We develop new techniques for proving lower bounds on the least singular value of random matrices with limited randomness. The matrices we consider have entries that are given by polynomials of a few underlying base random variables. This setting captures a core technical challenge for obtaining smoothed analysis guarantees in many algorithmic settings. Least singular value bounds often involve showing strong anti-concentration inequalities that are intricate and much less understood compared to concentration (or large deviation) bounds. First, we introduce a general technique involving a hierarchical $\epsilon$-nets to prove least singular value bounds. Our second tool is a new statement about least singular values to reason about higher-order lifts of smoothed matrices, and the action of linear operators on them. Apart from getting simpler proofs of existing smoothed analysis results, we use these tools to now handle more general families of random matrices. This allows us to produce smoothed analysis guarantees in several previously open settings. These include new smoothed analysis guarantees for power sum decompositions, subspace clustering and certifying robust entanglement of subspaces, where prior work could only establish least singular value bounds for fully random instances or only show non-robust genericity guarantees.
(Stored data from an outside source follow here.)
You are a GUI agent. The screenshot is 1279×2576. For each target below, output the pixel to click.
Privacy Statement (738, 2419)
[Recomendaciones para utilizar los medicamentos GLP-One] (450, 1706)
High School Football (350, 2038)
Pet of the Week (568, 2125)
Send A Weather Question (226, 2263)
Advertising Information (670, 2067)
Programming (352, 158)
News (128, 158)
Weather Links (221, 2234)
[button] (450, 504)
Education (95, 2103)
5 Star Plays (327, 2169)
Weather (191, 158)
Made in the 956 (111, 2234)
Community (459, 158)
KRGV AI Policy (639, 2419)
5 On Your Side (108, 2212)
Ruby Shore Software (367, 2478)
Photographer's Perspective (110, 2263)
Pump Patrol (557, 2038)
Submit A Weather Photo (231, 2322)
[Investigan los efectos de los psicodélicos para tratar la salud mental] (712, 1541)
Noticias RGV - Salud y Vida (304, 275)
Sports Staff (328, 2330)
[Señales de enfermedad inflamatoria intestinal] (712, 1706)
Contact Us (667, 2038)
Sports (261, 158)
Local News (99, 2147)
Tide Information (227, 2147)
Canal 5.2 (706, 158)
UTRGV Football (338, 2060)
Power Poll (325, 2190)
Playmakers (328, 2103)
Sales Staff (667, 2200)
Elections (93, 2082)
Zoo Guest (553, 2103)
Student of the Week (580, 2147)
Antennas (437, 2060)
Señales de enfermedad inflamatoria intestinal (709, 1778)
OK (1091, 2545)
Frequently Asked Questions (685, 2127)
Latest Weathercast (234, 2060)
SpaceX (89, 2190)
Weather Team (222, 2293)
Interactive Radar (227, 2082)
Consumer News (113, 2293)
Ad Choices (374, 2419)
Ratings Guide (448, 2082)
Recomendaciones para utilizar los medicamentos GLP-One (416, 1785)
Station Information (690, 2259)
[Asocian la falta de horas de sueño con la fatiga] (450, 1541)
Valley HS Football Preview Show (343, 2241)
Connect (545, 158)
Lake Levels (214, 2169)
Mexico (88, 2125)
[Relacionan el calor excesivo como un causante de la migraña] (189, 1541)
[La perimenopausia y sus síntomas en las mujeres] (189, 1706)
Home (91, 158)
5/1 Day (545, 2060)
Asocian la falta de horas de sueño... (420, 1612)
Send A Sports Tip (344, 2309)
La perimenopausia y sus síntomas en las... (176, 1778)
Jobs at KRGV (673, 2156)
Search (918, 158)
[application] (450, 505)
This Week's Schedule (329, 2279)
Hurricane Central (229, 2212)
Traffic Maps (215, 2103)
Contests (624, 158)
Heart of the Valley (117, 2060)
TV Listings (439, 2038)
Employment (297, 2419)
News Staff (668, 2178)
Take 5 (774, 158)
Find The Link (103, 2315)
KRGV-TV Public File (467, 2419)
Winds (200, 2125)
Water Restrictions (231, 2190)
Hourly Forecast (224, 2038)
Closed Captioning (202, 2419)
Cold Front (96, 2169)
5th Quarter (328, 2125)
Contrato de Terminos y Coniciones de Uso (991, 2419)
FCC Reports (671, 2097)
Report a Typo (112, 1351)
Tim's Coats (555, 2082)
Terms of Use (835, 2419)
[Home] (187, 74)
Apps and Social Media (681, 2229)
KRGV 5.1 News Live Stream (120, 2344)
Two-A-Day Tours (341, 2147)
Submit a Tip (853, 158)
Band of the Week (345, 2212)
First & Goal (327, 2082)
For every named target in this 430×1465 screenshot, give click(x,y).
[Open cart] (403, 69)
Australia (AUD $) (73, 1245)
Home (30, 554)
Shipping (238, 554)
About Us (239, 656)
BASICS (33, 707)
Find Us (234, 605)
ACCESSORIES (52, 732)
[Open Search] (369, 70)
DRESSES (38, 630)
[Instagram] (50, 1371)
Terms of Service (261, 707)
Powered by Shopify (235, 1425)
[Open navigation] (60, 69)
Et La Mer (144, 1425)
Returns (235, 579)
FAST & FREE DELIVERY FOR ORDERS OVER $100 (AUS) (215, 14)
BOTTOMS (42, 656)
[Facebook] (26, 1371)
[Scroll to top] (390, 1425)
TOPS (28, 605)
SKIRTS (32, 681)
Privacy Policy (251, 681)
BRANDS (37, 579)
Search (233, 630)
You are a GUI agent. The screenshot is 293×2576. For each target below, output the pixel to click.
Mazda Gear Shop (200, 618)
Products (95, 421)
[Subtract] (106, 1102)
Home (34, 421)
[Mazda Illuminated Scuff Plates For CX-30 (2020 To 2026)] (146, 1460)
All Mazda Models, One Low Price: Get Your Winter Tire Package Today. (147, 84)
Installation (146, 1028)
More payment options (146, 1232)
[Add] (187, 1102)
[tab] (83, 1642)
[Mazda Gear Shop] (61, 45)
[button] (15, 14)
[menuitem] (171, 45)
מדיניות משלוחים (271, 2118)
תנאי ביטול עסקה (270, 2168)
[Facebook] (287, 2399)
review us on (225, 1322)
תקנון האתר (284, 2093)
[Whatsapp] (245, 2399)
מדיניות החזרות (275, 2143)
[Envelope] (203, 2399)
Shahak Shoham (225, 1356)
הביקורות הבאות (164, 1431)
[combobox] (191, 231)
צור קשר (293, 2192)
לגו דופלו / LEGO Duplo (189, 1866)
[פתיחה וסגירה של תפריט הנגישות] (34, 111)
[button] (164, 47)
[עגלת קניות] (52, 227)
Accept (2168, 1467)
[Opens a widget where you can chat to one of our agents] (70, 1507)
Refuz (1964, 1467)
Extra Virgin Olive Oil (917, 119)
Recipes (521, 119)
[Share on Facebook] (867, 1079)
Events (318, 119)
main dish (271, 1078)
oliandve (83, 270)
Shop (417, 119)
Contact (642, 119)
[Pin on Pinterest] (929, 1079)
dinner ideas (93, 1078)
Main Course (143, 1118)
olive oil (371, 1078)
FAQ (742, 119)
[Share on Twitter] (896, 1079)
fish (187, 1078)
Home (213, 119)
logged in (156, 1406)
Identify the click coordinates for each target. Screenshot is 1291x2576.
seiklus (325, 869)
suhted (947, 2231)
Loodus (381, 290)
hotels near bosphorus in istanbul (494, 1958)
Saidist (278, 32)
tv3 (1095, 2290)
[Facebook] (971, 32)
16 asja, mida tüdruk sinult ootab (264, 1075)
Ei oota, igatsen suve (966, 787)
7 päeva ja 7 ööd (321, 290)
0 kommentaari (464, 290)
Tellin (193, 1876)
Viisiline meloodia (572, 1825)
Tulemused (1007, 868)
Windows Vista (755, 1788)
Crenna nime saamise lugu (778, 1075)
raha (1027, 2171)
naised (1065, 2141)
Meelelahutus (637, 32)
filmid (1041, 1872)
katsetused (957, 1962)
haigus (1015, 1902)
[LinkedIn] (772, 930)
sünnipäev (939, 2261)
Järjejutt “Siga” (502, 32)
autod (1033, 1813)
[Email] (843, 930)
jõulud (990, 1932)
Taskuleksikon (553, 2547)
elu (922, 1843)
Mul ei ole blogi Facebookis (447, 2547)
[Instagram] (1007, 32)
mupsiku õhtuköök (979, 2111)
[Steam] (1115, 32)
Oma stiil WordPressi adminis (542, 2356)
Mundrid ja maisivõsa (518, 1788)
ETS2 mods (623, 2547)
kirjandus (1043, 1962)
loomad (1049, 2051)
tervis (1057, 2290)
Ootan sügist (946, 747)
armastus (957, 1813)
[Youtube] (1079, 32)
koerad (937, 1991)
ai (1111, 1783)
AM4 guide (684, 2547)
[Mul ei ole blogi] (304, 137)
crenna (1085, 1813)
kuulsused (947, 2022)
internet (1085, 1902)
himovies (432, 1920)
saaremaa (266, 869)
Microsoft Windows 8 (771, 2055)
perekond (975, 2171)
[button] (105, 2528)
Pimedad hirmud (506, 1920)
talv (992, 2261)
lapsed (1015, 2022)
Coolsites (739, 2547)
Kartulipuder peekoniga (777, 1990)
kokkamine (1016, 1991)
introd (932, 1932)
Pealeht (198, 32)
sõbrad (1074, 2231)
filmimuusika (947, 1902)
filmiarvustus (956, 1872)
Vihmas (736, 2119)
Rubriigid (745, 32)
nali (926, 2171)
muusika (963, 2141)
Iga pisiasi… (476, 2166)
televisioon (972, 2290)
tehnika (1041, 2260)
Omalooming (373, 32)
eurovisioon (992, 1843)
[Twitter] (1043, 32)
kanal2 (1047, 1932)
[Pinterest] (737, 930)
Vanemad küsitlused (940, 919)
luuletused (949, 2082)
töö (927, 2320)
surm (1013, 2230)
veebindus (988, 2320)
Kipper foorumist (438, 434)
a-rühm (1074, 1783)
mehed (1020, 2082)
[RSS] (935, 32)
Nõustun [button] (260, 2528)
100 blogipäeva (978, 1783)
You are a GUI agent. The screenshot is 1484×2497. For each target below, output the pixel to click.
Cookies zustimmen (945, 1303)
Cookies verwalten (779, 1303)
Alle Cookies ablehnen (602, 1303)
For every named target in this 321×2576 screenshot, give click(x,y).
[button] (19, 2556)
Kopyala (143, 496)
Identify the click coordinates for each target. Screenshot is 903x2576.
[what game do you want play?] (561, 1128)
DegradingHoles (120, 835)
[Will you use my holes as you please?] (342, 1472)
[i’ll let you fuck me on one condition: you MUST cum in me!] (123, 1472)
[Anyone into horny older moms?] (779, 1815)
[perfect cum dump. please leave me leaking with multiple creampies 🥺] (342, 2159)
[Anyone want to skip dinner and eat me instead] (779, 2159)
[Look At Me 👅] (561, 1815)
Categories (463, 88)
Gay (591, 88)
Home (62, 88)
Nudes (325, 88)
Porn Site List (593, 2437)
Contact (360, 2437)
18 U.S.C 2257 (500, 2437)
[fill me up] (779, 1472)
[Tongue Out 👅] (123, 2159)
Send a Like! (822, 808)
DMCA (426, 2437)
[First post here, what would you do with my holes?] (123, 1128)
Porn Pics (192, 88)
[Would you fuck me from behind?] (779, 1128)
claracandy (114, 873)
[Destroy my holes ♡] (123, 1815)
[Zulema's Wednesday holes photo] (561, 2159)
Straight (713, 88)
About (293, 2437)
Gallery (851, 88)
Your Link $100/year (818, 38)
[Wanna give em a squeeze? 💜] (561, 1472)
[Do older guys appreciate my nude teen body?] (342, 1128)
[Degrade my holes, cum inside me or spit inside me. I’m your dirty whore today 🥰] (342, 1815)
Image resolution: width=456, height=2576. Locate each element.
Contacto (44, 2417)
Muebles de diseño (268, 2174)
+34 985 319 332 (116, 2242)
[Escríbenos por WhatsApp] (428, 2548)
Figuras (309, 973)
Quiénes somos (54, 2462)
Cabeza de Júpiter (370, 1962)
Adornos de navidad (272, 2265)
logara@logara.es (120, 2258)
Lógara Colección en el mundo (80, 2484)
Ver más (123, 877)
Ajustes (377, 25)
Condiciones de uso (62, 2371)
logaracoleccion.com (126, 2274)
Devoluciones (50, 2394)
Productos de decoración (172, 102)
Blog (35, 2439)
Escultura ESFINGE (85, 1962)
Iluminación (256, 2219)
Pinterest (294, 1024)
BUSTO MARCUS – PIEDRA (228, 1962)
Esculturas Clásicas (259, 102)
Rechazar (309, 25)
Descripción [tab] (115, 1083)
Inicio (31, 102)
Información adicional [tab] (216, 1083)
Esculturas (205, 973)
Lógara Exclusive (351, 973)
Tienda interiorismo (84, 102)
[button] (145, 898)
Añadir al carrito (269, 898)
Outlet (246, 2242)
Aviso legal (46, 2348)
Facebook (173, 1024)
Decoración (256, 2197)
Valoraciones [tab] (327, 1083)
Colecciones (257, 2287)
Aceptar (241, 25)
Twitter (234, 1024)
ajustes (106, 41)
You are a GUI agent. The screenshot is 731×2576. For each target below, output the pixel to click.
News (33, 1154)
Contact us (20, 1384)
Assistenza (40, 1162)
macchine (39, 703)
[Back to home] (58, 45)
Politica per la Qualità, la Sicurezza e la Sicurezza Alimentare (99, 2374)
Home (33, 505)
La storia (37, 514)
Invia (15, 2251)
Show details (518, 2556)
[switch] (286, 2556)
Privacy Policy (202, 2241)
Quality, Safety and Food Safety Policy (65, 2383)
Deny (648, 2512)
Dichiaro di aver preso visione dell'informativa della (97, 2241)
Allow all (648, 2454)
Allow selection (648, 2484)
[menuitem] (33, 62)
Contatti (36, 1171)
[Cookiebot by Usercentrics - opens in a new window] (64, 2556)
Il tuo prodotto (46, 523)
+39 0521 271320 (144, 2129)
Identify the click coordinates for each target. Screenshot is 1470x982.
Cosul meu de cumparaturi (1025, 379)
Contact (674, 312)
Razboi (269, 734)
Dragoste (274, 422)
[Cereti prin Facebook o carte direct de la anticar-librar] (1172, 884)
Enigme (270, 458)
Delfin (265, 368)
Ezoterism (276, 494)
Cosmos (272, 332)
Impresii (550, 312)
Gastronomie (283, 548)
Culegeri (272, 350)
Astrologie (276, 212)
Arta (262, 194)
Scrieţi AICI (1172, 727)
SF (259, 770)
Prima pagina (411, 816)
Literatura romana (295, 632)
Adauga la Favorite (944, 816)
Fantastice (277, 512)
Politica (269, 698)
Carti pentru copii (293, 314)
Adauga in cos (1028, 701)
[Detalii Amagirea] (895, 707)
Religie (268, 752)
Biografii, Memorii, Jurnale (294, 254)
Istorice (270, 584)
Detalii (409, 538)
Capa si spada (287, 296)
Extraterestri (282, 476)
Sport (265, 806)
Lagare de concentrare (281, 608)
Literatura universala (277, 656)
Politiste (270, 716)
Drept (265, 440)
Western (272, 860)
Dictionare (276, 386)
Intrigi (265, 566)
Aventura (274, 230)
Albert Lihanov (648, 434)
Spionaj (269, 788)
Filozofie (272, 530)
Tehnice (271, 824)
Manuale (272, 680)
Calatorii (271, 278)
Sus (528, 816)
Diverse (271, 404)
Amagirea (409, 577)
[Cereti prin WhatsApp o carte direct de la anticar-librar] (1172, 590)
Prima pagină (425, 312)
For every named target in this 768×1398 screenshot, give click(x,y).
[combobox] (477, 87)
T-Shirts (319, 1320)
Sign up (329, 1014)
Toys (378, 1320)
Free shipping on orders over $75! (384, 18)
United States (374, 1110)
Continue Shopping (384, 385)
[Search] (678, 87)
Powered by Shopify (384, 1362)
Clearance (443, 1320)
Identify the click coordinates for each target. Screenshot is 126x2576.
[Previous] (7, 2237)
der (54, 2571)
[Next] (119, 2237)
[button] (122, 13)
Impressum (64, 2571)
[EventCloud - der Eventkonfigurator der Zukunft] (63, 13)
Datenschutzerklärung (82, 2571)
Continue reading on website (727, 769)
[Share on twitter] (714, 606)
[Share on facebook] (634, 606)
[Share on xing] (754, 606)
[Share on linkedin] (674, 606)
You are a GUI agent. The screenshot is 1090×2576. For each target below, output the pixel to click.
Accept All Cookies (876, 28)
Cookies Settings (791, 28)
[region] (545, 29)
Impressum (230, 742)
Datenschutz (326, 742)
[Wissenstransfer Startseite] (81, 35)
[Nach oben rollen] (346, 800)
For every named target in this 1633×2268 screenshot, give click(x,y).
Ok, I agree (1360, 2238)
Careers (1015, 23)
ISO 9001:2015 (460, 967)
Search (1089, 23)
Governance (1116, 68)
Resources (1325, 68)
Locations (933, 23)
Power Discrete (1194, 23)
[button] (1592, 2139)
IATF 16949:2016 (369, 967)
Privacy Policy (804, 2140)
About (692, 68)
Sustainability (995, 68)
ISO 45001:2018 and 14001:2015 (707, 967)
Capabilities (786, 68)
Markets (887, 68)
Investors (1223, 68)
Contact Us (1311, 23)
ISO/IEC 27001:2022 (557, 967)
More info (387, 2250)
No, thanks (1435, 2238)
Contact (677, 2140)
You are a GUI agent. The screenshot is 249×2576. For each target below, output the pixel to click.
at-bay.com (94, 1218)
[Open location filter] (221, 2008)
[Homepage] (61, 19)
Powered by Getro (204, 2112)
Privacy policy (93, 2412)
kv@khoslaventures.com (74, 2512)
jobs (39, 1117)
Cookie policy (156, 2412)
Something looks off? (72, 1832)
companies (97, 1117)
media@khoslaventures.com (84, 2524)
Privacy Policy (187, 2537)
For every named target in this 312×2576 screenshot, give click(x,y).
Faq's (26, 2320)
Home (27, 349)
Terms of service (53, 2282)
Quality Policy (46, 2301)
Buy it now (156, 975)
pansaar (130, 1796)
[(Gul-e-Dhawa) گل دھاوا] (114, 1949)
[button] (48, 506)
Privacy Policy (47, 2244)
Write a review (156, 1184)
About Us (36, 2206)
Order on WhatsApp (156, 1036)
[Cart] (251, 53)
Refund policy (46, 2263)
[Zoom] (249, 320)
翻译：我们开发了用于证明随机矩阵（仅具有限随机性）最小奇异值下界的新技术。所考虑的矩阵元素由少数基础随机变量的多项式给出。这一设定抓住了许多算法场景中获得平滑分析保证的核心技术挑战。最小奇异值下界通常需要证明强反集中不等式，这类不等式相较于集中（或大偏差）界限更为复杂且理解程度远逊。首先，我们引入一项通用技术——通过分层ε-网证明最小奇异值下界。第二个工具是关于最小奇异值的新结论，用于推理平滑矩阵的高阶提升以及线性算子对其的作用。除了为现有平滑分析结果提供更简洁的证明外，我们利用这些工具处理了更广泛的随机矩阵族，在若干此前未解决的设定中获得了平滑分析保证。这些新结果包括：幂和分解、子空间聚类以及子空间鲁棒纠缠认证的平滑分析保证——此前研究仅能为完全随机实例建立最小奇异值下界，或仅能证明非鲁棒的泛型保证。